The concepts of logistics, governance and debt are therefore linked to the book's account of the undercommons as forms of social organization that cannot be completely contained by institutional mechanisms. The publisher's description identifies "study, debt, surround, planning, and the shipped" as central concepts developed across the essays.

===Black radical tradition===

Harney and Moten place these arguments within the Black radical tradition, treating Blackness not solely as an identity category but also in relation to histories of dispossession, fugitivity, collective life and resistance. Timothy Lyle described the book in CLA Journal as a project of world-making with deep connections to the Black radical tradition, emphasizing its concern with alternative forms of belonging rather than reforming already-existing institutions.

==Reception and influence==

In the Chicago Tribune in 2015, curator Abigail Satinsky described The Undercommons as concerned with forms of intellectual life produced through being together, while artist Anthony Romero emphasized its account of everyday social life outside academic institutions as a form of intellectual practice.
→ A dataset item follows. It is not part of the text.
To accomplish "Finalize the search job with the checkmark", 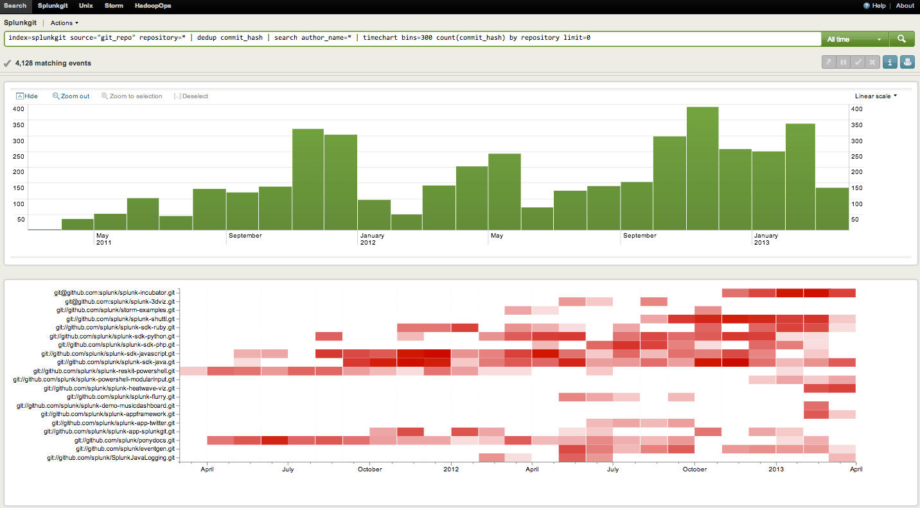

In 2016, writer Maggie Nelson included The Undercommons among her ten favorite books in T, highlighting its treatment of study, debt, planning and "the shipped".

A 2018 profile of Moten by Jesse McCarthy in Harvard Magazine characterized The Undercommons as both an analysis of alienated academic labour and a manifesto for forms of intellectual activity exceeding the university. McCarthy noted the extensive circulation of its freely available PDF among students and precariously employed academics.

Writing in The New Yorker the same year, David S. Wallace described Harney and Moten's work as challenging the professionalization of intellectual life and emphasizing informal and collective practices of study.

In a 2021 review in CLA Journal, Timothy Lyle described The Undercommons as a radical reorientation toward love and belonging rooted in the Black radical tradition. He argued that Harney and Moten were concerned less with modifying existing institutions than with imagining different forms of social life.

==Academic applications==

The concept of the undercommons has subsequently been taken up in scholarship on higher education, pedagogy and institutional life.

A 2015 article in New Zealand Sociology applied the concept to student debt and the financialization of the University of Auckland. The authors argued that the hierarchical and exclusionary character of the university complicated attempts to understand it as a conventional commons, and used Harney and Moten's account of the undercommons to consider forms of student politics and knowledge production beyond institutional structures.

In 2018, G. H. Greer used the concept to examine resistance and affiliation within secondary school education, proposing that an undercommons could emerge through relationships that exceeded identification with administrative policy.

During the COVID-19 pandemic, Richard Hall drew on Harney and Moten in Postdigital Science and Education to describe forms of mutual support, organization and "fugitive planning" developed by university staff and students in response to institutional crisis.